Could you copy, exactly as written, every line from the first line of the records through the one containing "リンク (229, 1336)"?

_Data for analysis_
═══
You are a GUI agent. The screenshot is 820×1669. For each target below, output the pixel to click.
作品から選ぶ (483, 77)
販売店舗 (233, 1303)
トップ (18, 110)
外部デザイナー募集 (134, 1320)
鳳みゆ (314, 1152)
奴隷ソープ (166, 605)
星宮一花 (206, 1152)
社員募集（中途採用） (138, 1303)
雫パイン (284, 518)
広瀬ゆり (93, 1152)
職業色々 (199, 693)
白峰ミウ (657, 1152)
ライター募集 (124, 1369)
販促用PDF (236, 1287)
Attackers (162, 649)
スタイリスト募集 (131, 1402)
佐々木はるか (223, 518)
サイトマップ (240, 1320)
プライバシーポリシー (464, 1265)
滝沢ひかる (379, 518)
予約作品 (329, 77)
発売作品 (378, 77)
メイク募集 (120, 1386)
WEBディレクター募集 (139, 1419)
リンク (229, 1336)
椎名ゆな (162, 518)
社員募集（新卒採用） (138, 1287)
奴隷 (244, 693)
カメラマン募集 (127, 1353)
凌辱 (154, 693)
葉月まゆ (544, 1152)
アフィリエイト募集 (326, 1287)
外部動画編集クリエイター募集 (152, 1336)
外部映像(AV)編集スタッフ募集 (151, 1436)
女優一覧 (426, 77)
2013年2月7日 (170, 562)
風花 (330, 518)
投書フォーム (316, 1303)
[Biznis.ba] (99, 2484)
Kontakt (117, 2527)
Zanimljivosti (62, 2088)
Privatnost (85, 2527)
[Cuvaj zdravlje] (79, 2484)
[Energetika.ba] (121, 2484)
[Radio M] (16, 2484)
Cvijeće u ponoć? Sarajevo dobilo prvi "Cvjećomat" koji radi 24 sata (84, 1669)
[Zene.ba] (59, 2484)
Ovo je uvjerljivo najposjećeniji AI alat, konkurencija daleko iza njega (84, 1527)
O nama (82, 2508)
═══
_Response to the task_
You are a GUI agent. The screenshot is 820×1669. For each target below, output the pixel to click.
作品から選ぶ (483, 77)
販売店舗 (233, 1303)
トップ (18, 110)
外部デザイナー募集 (134, 1320)
鳳みゆ (314, 1152)
奴隷ソープ (166, 605)
星宮一花 (206, 1152)
社員募集（中途採用） (138, 1303)
雫パイン (284, 518)
広瀬ゆり (93, 1152)
職業色々 (199, 693)
白峰ミウ (657, 1152)
ライター募集 (124, 1369)
販促用PDF (236, 1287)
Attackers (162, 649)
スタイリスト募集 (131, 1402)
佐々木はるか (223, 518)
サイトマップ (240, 1320)
プライバシーポリシー (464, 1265)
滝沢ひかる (379, 518)
予約作品 (329, 77)
発売作品 (378, 77)
メイク募集 (120, 1386)
WEBディレクター募集 (139, 1419)
リンク (229, 1336)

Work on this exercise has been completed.